琚芳迪,謝飛*,郭大志,趙清輝,何晉,姚婷婷,趙鵬翔,潘樹義,馬雪梅*

1.北京工業(yè)大學(xué)生命科學(xué)與生物工程學(xué)院, 北京 100124; 2.中國人民解放軍總醫(yī)院第六醫(yī)學(xué)中心, 北京 100048

創(chuàng)傷性顱腦損傷(traumatic brain injury，TBI)是由外力引起的大腦功能或病理學(xué)改變。每年全世界大約有1 000萬人遭受TBI，并且相當(dāng)多患者因此暫時或者永久殘疾、甚至死亡[1]。
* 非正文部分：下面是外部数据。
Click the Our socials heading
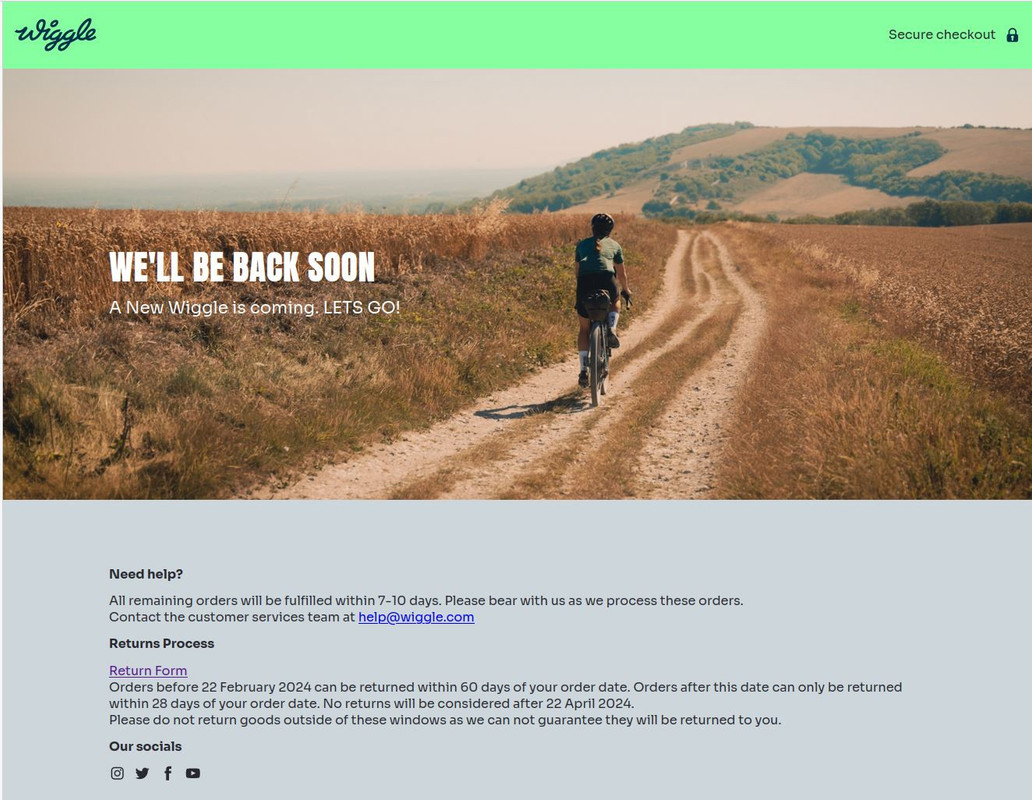Screen dimensions: 1032x800 [145, 746]
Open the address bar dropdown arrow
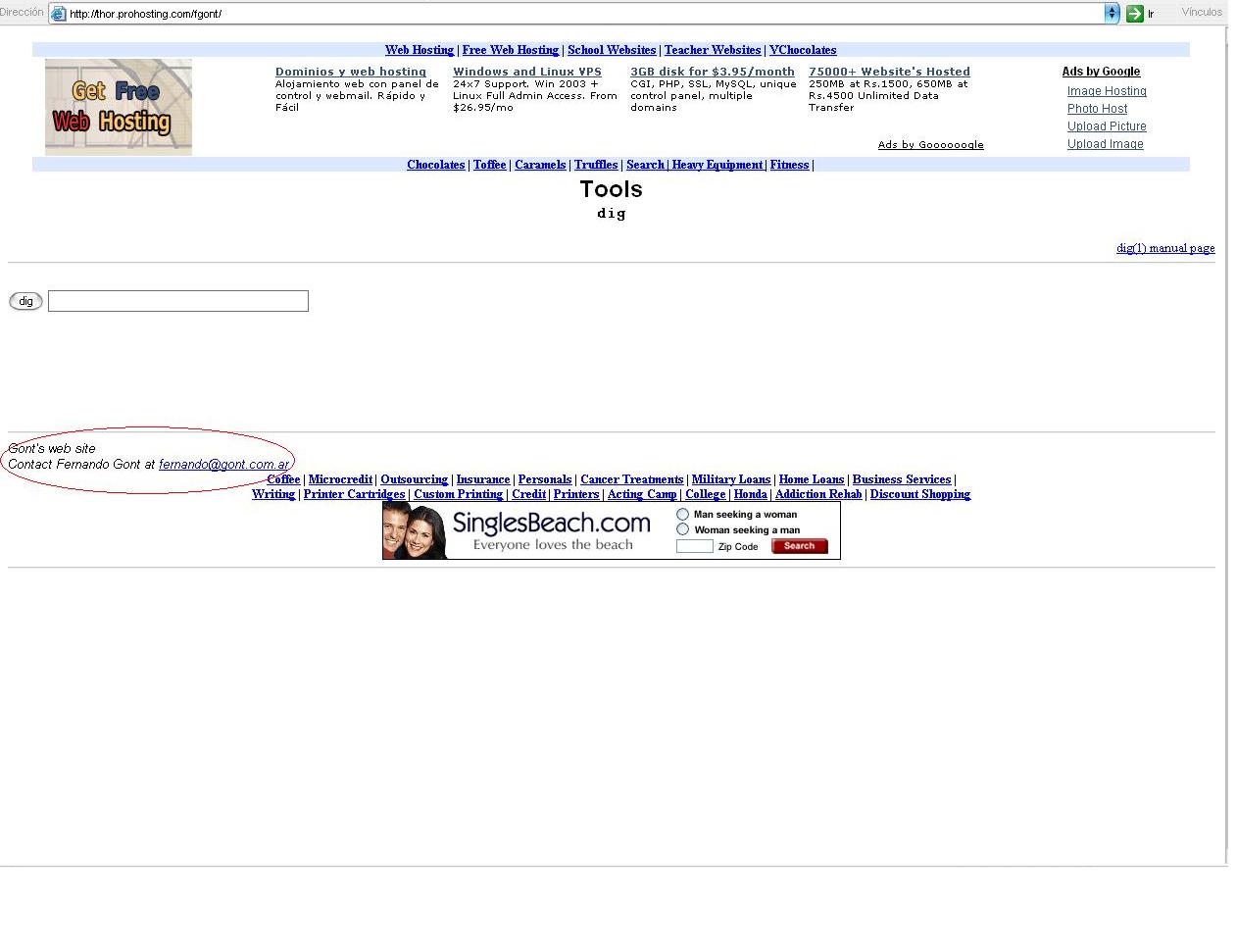 pyautogui.click(x=1112, y=14)
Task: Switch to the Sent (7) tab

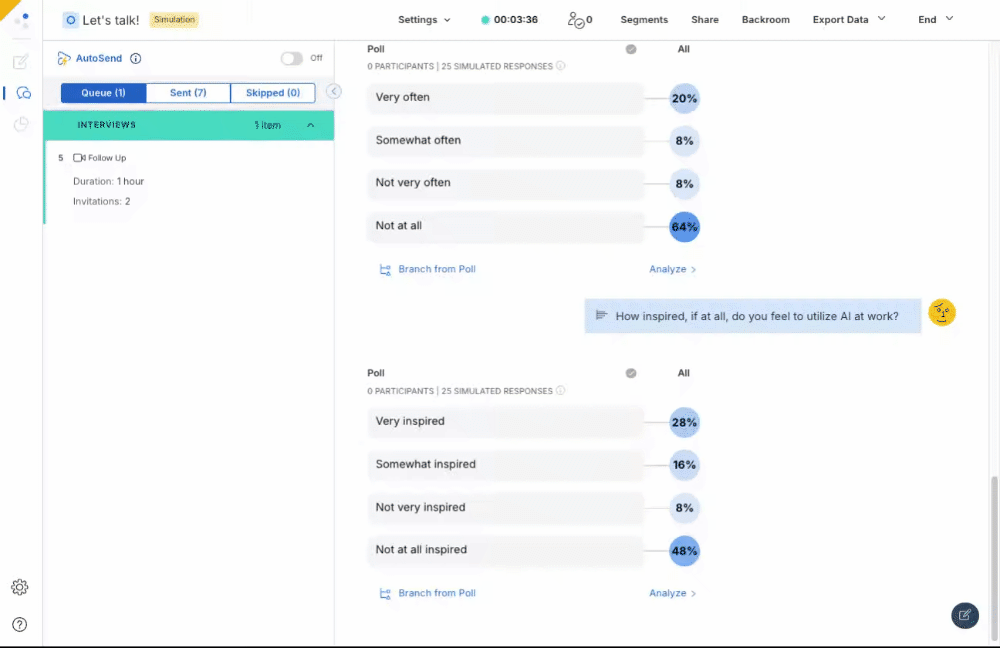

最新統(tǒng)計數(shù)據(jù)表明，在我國TBI的致死率約為13例/10萬人口[2]，預(yù)計顱腦損傷將成為負擔(dān)最重的第三大疾病[3]。TBI發(fā)生后經(jīng)初始損傷和繼發(fā)性損傷導(dǎo)致腦功能障礙，其中繼發(fā)性損傷引起的腦水腫是造成患者殘疾和死亡的首要原因。臨床上用于治療TBI的藥物主要包括鈣拮抗劑、糖皮質(zhì)激素、甘露醇以及內(nèi)源性腦保護因子等，雖然這些藥物可以在一定程度上促進神經(jīng)功能的恢復(fù)，然而到目前為止還沒有一種藥物具有確切的臨床療效。

氫氣(hydrogen)是世界上已知最輕的氣體，無色、無嗅、無味，有還原性，在水中溶解度較低。人體腸道中某些細菌可通過代謝作用產(chǎn)生少量氫氣，并通過人體的消化、呼吸系統(tǒng)排出體外[4]。但正因為缺乏內(nèi)源性代謝途徑，氫氣的醫(yī)學(xué)作用長期以來并未得到重視。2007年，Ohsawa等[5]的研究表明，吸入2%的氫氣可顯著緩解腦缺血損傷，并提出氫氣可通過選擇性清除毒性氧自由基發(fā)揮生物學(xué)作用。隨后關(guān)于氫氣生物學(xué)作用的研究大量涌現(xiàn)。由于具有分子小、易滲透的特點，氫分子很容易穿過血腦屏障，為其在神經(jīng)系統(tǒng)尤其是腦損傷中發(fā)揮保護作用提供了有利條件。近年來的研究表明，通過吸氫、飲用富氫水或注射富氫生理鹽水等多種方式均可顯著緩解TBI后的腦功能損傷[6-11]。然而，關(guān)于氫氣的作用機理的研究目前還處于初級階段，其中抗氧化、抗炎癥、抗凋亡以及調(diào)節(jié)信號通路均只能部分解釋氫分子對某些疾病的保護作用[12-13]，因此深入探究氫分子的作用機理仍然是目前氫分子生物學(xué)研究亟需解決的問題。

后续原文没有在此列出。